The daughter had an MPOA executed after he'd been there an almost two weeks, but the nursing home failed to honor it. The nursing home throughout his stay would not provide her with information about the medications and course of treatment, because of HIPAA and because mother was next of kin. Daughter came repeatedly, mother never visited (mental health issues), but it was quite awhile before she had the information about her dad. At one point a doctor who covered for the main doctor periodically called her at home and told the daughter he had pneumonia. The next day she asked them to take him to a hospital. They told her he didn't have pneumonia, and asked him if he wanted to go to the hospital. He said no. I texted our town's director of EMS about my concerns. He went over and checked the dad out, couldn't find pneumonia, and the dad said he'd eaten a little and did a little walking with assistance. Dad said he didn't need to go to a hospital.

Five days later they do transfer him to a hospital for pneumonia, the necrotic bedsores, and continued weight loss. The hospital treats him for almost a week–the worst of the bedsores has infected down into the bone—then a week ago they send him to a long-term acute care hospital. The wound care specialist told me there that the wound almost certainly would not be fully healed for SIX MONTHS. And until it healed he couldn't begin rehab.

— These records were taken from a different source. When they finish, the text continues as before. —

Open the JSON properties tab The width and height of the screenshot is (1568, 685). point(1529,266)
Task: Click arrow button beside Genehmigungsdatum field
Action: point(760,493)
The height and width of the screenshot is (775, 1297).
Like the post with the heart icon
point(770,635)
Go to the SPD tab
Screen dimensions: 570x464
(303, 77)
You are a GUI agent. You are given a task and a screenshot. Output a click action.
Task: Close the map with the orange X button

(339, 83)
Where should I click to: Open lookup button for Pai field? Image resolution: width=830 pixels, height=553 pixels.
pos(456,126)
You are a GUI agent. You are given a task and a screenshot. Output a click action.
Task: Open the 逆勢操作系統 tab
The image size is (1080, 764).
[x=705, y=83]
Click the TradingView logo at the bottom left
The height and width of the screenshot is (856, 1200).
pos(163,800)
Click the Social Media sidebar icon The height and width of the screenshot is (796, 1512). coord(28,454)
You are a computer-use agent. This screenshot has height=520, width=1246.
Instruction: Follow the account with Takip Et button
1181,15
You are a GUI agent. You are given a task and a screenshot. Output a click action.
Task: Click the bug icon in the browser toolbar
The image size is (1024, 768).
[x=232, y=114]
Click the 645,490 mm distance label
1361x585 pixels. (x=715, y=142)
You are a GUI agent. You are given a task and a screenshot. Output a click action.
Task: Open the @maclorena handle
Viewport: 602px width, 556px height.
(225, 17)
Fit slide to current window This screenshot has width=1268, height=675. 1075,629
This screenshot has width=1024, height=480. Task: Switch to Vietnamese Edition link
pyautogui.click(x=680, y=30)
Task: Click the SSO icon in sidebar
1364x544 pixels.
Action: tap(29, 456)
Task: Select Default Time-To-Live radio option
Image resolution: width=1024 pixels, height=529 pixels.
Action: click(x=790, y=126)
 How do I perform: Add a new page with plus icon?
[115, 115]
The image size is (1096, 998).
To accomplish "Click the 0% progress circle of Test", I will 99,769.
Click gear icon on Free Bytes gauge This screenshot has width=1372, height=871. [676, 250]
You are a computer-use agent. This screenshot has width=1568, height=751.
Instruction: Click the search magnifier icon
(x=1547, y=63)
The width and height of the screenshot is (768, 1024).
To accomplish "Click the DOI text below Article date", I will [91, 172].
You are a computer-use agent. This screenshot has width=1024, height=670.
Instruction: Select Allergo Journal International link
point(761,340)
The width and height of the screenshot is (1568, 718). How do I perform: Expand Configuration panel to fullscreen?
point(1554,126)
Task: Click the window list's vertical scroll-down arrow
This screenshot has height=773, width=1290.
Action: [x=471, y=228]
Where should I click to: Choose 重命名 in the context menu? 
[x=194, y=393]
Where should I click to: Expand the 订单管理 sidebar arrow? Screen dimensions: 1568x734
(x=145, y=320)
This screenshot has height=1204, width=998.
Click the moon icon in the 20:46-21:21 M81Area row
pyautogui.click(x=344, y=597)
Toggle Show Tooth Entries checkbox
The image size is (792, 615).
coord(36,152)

He's still at the LTAC although they wanted to move him to a nursing home with a skilled nursing bed and wound care specialist. At least one nursing home refused to take him because they can't give him the level of care he needs. He's continued to vomit off and on and getting enough nutrition to heal is a big concern.

I don't see obvious signs of dementia and never have. My dad, who is gone now, had it so the early and even middle stages are not necessarily very obvious. Her dad seems lucid and intelligent, now and then with minor touches of confusion.

The nursing home here did seem to me to use HIPAA to prevent family members from having the info they needed, didn't treat his wound in a timely manner or adequately, and was very slow to get him to a hospital. The timing of the prescription of mirtazapine was suspicious and when it wasn't working they did not wean him off it.

I do not know if they were a nursing home bribed by UnitedHealth, but it would not surprise me to learn they were after what I observed and what the daughter and her dad went through. Of course, he should have been in a nursing home that had skilled nursing beds, and this one didn't. But the daughter had no way of knowing that.